* [Description of the task]:
Include in the output the line containing "This screenshot has width=1568, height=541." and each subsequent line of the records, through the end, transcribed exactly. Add nothing else.

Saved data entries
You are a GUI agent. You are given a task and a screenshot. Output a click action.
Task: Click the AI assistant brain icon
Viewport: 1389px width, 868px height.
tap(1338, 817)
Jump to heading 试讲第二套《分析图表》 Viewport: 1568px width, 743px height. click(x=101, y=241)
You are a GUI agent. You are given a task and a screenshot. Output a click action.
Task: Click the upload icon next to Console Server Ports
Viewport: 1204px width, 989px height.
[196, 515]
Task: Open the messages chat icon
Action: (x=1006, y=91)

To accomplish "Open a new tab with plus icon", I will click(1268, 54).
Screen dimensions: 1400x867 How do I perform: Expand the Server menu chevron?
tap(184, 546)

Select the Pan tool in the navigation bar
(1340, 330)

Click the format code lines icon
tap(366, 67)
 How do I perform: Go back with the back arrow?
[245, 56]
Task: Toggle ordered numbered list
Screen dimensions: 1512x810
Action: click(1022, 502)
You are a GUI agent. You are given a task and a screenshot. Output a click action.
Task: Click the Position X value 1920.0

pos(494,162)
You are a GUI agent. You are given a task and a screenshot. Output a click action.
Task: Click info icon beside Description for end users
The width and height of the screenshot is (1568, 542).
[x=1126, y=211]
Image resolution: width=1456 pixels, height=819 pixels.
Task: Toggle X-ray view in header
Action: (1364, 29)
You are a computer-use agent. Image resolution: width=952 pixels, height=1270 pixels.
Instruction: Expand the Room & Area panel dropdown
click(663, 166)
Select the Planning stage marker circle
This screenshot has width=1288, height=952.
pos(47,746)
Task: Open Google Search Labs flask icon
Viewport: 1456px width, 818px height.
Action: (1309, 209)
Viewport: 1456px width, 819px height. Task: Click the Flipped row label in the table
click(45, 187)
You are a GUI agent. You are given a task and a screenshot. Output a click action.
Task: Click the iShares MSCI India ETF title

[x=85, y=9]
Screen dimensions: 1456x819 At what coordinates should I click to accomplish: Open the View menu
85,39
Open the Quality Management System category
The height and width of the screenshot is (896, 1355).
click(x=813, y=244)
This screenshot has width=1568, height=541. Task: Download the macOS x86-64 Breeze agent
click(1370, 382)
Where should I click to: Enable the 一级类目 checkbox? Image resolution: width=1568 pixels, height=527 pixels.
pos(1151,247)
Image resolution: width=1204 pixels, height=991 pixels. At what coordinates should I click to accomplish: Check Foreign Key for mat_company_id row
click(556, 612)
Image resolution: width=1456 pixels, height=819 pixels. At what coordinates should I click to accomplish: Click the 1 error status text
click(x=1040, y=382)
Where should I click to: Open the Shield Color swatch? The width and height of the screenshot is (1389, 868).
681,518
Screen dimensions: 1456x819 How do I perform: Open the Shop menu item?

* [Response to this task]:
This screenshot has width=1568, height=541. Task: Download the macOS x86-64 Breeze agent
click(1370, 382)
Where should I click to: Enable the 一级类目 checkbox? Image resolution: width=1568 pixels, height=527 pixels.
pos(1151,247)
Image resolution: width=1204 pixels, height=991 pixels. At what coordinates should I click to accomplish: Check Foreign Key for mat_company_id row
click(556, 612)
Image resolution: width=1456 pixels, height=819 pixels. At what coordinates should I click to accomplish: Click the 1 error status text
click(x=1040, y=382)
Where should I click to: Open the Shield Color swatch? The width and height of the screenshot is (1389, 868).
681,518
Screen dimensions: 1456x819 How do I perform: Open the Shop menu item?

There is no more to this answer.